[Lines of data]
####

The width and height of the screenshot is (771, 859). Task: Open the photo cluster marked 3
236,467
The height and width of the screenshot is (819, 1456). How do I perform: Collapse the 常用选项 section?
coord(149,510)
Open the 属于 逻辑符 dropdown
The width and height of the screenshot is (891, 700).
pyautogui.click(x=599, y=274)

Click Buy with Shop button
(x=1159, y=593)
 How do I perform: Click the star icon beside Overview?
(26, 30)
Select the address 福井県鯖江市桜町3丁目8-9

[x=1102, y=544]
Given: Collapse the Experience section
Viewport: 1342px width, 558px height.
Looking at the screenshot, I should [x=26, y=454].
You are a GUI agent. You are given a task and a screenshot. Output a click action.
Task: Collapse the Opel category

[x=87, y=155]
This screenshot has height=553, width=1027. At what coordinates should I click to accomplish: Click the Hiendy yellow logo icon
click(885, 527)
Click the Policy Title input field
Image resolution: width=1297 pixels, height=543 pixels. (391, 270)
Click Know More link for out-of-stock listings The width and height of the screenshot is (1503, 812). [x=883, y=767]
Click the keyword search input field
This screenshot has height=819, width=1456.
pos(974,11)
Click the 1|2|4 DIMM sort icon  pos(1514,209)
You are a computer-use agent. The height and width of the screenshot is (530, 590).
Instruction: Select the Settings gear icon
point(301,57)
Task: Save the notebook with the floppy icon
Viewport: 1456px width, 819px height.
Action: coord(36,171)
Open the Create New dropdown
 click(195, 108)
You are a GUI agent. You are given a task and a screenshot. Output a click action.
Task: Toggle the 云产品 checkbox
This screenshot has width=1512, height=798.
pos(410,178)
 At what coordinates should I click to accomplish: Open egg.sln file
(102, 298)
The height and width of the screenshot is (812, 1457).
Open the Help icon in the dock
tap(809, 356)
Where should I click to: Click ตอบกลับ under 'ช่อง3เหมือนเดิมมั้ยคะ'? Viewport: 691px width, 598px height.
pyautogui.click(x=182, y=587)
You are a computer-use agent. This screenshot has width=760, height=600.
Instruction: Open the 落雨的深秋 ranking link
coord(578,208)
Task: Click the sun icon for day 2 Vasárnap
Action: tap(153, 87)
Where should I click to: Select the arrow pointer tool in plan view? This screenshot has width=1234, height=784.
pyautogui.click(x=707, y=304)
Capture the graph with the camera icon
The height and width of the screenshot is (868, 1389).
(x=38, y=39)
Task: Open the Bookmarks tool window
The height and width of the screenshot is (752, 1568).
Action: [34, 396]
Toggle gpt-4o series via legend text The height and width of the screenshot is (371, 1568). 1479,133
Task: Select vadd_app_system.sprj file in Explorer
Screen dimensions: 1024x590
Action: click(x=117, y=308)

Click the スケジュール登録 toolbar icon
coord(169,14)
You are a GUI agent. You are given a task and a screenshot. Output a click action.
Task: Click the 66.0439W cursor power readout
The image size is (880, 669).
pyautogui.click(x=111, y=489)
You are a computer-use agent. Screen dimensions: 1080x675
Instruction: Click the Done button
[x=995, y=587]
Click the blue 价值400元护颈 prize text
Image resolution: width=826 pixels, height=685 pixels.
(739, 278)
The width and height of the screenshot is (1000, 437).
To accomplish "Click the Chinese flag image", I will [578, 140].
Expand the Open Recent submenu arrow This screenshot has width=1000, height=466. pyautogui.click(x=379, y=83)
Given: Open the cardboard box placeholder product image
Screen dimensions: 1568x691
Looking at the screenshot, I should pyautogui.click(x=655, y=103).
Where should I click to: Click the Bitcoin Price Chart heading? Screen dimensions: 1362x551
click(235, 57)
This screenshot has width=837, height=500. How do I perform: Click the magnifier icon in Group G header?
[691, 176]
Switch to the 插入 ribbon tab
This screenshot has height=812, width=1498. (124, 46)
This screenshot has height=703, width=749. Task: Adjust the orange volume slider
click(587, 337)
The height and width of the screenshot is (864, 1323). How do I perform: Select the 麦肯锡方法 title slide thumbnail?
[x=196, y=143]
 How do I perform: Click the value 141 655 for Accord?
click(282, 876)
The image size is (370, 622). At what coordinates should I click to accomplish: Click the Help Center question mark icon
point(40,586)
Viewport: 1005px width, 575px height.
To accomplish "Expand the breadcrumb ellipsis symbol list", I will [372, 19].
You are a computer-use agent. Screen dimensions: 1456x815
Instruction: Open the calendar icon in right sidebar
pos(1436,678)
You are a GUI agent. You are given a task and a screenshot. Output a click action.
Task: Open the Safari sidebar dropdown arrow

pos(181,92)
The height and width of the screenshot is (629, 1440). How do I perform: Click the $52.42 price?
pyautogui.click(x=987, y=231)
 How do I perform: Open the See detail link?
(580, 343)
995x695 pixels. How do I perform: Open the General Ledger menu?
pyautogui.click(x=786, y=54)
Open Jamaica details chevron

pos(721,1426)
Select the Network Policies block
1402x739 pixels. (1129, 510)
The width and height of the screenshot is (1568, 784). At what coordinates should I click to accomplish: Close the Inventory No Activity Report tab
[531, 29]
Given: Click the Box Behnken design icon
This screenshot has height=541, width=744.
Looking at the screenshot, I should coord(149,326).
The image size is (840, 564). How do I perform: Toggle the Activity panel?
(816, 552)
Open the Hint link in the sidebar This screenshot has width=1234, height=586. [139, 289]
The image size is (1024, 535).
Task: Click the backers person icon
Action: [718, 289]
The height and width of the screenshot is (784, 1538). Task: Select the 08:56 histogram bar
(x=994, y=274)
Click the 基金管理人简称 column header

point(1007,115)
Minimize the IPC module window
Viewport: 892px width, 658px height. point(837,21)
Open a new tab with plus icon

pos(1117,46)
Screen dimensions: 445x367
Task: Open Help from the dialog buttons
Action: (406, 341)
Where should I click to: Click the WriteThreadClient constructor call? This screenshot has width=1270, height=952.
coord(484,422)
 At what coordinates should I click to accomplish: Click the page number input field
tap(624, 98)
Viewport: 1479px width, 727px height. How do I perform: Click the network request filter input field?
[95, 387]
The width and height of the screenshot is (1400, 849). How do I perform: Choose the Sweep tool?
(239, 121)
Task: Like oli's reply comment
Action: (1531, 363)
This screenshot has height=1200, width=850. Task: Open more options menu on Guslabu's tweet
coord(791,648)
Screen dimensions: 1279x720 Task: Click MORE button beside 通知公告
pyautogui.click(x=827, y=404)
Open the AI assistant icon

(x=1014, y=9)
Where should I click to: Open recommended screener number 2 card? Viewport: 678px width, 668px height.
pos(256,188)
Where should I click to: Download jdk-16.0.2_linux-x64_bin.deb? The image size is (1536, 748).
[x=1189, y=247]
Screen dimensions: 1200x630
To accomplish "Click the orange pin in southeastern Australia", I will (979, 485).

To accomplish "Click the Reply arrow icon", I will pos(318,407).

####

TO BE DONE
Could you render every line of the records above as a JSON list of strings, one string per line, with blank lines left out?

WORKED ANSWER
[
  "The width and height of the screenshot is (771, 859). Task: Open the photo cluster marked 3",
  "236,467",
  "The height and width of the screenshot is (819, 1456). How do I perform: Collapse the 常用选项 section?",
  "coord(149,510)",
  "Open the 属于 逻辑符 dropdown",
  "The width and height of the screenshot is (891, 700).",
  "pyautogui.click(x=599, y=274)",
  "Click Buy with Shop button",
  "(x=1159, y=593)",
  " How do I perform: Click the star icon beside Overview?",
  "(26, 30)",
  "Select the address 福井県鯖江市桜町3丁目8-9",
  "[x=1102, y=544]",
  "Given: Collapse the Experience section",
  "Viewport: 1342px width, 558px height.",
  "Looking at the screenshot, I should [x=26, y=454].",
  "You are a GUI agent. You are given a task and a screenshot. Output a click action.",
  "Task: Collapse the Opel category",
  "[x=87, y=155]",
  "This screenshot has height=553, width=1027. At what coordinates should I click to accomplish: Click the Hiendy yellow logo icon",
  "click(885, 527)",
  "Click the Policy Title input field",
  "Image resolution: width=1297 pixels, height=543 pixels. (391, 270)",
  "Click Know More link for out-of-stock listings The width and height of the screenshot is (1503, 812). [x=883, y=767]",
  "Click the keyword search input field",
  "This screenshot has height=819, width=1456.",
  "pos(974,11)",
  "Click the 1|2|4 DIMM sort icon  pos(1514,209)",
  "You are a computer-use agent. The height and width of the screenshot is (530, 590).",
  "Instruction: Select the Settings gear icon",
  "point(301,57)",
  "Task: Save the notebook with the floppy icon",
  "Viewport: 1456px width, 819px height.",
  "Action: coord(36,171)",
  "Open the Create New dropdown",
  " click(195, 108)",
  "You are a GUI agent. You are given a task and a screenshot. Output a click action.",
  "Task: Toggle the 云产品 checkbox",
  "This screenshot has width=1512, height=798.",
  "pos(410,178)",
  " At what coordinates should I click to accomplish: Open egg.sln file",
  "(102, 298)",
  "The height and width of the screenshot is (812, 1457).",
  "Open the Help icon in the dock",
  "tap(809, 356)",
  "Where should I click to: Click ตอบกลับ under 'ช่อง3เหมือนเดิมมั้ยคะ'? Viewport: 691px width, 598px height.",
  "pyautogui.click(x=182, y=587)",
  "You are a computer-use agent. This screenshot has width=760, height=600.",
  "Instruction: Open the 落雨的深秋 ranking link",
  "coord(578,208)",
  "Task: Click the sun icon for day 2 Vasárnap",
  "Action: tap(153, 87)",
  "Where should I click to: Select the arrow pointer tool in plan view? This screenshot has width=1234, height=784.",
  "pyautogui.click(x=707, y=304)",
  "Capture the graph with the camera icon",
  "The height and width of the screenshot is (868, 1389).",
  "(x=38, y=39)",
  "Task: Open the Bookmarks tool window",
  "The height and width of the screenshot is (752, 1568).",
  "Action: [34, 396]",
  "Toggle gpt-4o series via legend text The height and width of the screenshot is (371, 1568). 1479,133",
  "Task: Select vadd_app_system.sprj file in Explorer",
  "Screen dimensions: 1024x590",
  "Action: click(x=117, y=308)",
  "Click the スケジュール登録 toolbar icon",
  "coord(169,14)",
  "You are a GUI agent. You are given a task and a screenshot. Output a click action.",
  "Task: Click the 66.0439W cursor power readout",
  "The image size is (880, 669).",
  "pyautogui.click(x=111, y=489)",
  "You are a computer-use agent. Screen dimensions: 1080x675",
  "Instruction: Click the Done button",
  "[x=995, y=587]",
  "Click the blue 价值400元护颈 prize text",
  "Image resolution: width=826 pixels, height=685 pixels.",
  "(739, 278)",
  "The width and height of the screenshot is (1000, 437).",
  "To accomplish \"Click the Chinese flag image\", I will [578, 140].",
  "Expand the Open Recent submenu arrow This screenshot has width=1000, height=466. pyautogui.click(x=379, y=83)",
  "Given: Open the cardboard box placeholder product image",
  "Screen dimensions: 1568x691",
  "Looking at the screenshot, I should pyautogui.click(x=655, y=103).",
  "Where should I click to: Click the Bitcoin Price Chart heading? Screen dimensions: 1362x551",
  "click(235, 57)",
  "This screenshot has width=837, height=500. How do I perform: Click the magnifier icon in Group G header?",
  "[691, 176]",
  "Switch to the 插入 ribbon tab",
  "This screenshot has height=812, width=1498. (124, 46)",
  "This screenshot has height=703, width=749. Task: Adjust the orange volume slider",
  "click(587, 337)",
  "The height and width of the screenshot is (864, 1323). How do I perform: Select the 麦肯锡方法 title slide thumbnail?",
  "[x=196, y=143]",
  " How do I perform: Click the value 141 655 for Accord?",
  "click(282, 876)",
  "The image size is (370, 622). At what coordinates should I click to accomplish: Click the Help Center question mark icon",
  "point(40,586)",
  "Viewport: 1005px width, 575px height.",
  "To accomplish \"Expand the breadcrumb ellipsis symbol list\", I will [372, 19].",
  "You are a computer-use agent. Screen dimensions: 1456x815",
  "Instruction: Open the calendar icon in right sidebar",
  "pos(1436,678)",
  "You are a GUI agent. You are given a task and a screenshot. Output a click action.",
  "Task: Open the Safari sidebar dropdown arrow",
  "pos(181,92)",
  "The height and width of the screenshot is (629, 1440). How do I perform: Click the $52.42 price?",
  "pyautogui.click(x=987, y=231)",
  " How do I perform: Open the See detail link?",
  "(580, 343)",
  "995x695 pixels. How do I perform: Open the General Ledger menu?",
  "pyautogui.click(x=786, y=54)",
  "Open Jamaica details chevron",
  "pos(721,1426)",
  "Select the Network Policies block",
  "1402x739 pixels. (1129, 510)",
  "The width and height of the screenshot is (1568, 784). At what coordinates should I click to accomplish: Close the Inventory No Activity Report tab",
  "[531, 29]",
  "Given: Click the Box Behnken design icon",
  "This screenshot has height=541, width=744.",
  "Looking at the screenshot, I should coord(149,326).",
  "The image size is (840, 564). How do I perform: Toggle the Activity panel?",
  "(816, 552)",
  "Open the Hint link in the sidebar This screenshot has width=1234, height=586. [139, 289]",
  "The image size is (1024, 535).",
  "Task: Click the backers person icon",
  "Action: [718, 289]",
  "The height and width of the screenshot is (784, 1538). Task: Select the 08:56 histogram bar",
  "(x=994, y=274)",
  "Click the 基金管理人简称 column header",
  "point(1007,115)",
  "Minimize the IPC module window",
  "Viewport: 892px width, 658px height. point(837,21)",
  "Open a new tab with plus icon",
  "pos(1117,46)",
  "Screen dimensions: 445x367",
  "Task: Open Help from the dialog buttons",
  "Action: (406, 341)",
  "Where should I click to: Click the WriteThreadClient constructor call? This screenshot has width=1270, height=952.",
  "coord(484,422)",
  " At what coordinates should I click to accomplish: Click the page number input field",
  "tap(624, 98)",
  "Viewport: 1479px width, 727px height. How do I perform: Click the network request filter input field?",
  "[95, 387]",
  "The width and height of the screenshot is (1400, 849). How do I perform: Choose the Sweep tool?",
  "(239, 121)",
  "Task: Like oli's reply comment",
  "Action: (1531, 363)",
  "This screenshot has height=1200, width=850. Task: Open more options menu on Guslabu's tweet",
  "coord(791,648)",
  "Screen dimensions: 1279x720 Task: Click MORE button beside 通知公告",
  "pyautogui.click(x=827, y=404)",
  "Open the AI assistant icon",
  "(x=1014, y=9)",
  "Where should I click to: Open recommended screener number 2 card? Viewport: 678px width, 668px height.",
  "pos(256,188)",
  "Where should I click to: Download jdk-16.0.2_linux-x64_bin.deb? The image size is (1536, 748).",
  "[x=1189, y=247]",
  "Screen dimensions: 1200x630",
  "To accomplish \"Click the orange pin in southeastern Australia\", I will (979, 485).",
  "To accomplish \"Click the Reply arrow icon\", I will pos(318,407)."
]